*Information shown*
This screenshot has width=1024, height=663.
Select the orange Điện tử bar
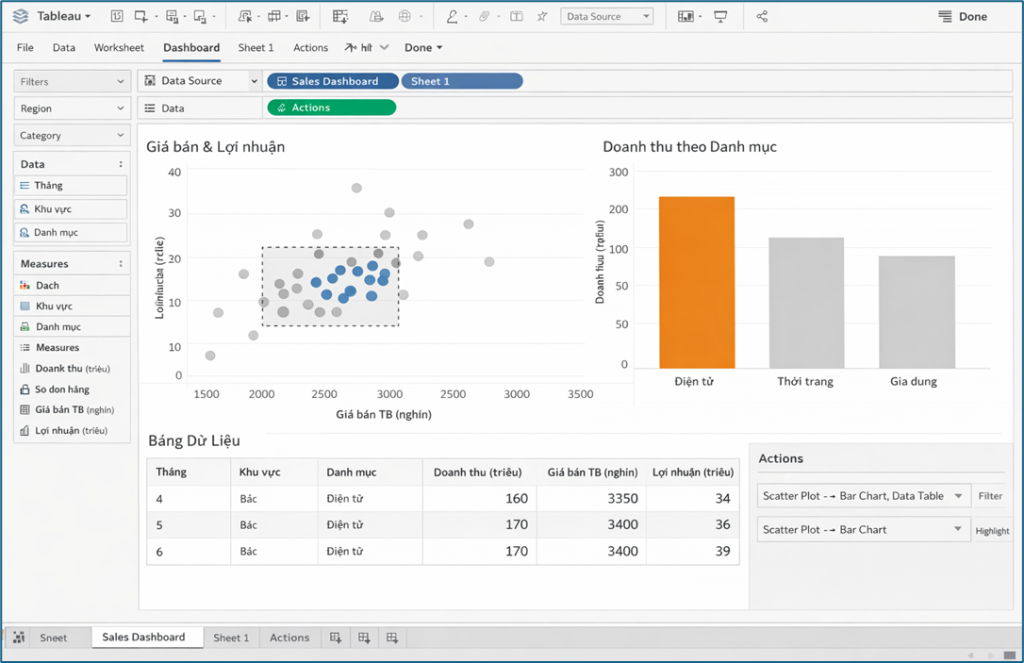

* * *

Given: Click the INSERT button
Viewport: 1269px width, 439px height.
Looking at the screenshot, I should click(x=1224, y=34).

*Task statement*
Could you rewrite the data starting at the line containing "This screenshot has width=1024, height=663." and ending at the line containing "Select the orange Điện tử bar", substituting "green" for "orange" and leaving everything else as it is?

*Answer in full*
This screenshot has width=1024, height=663.
Select the green Điện tử bar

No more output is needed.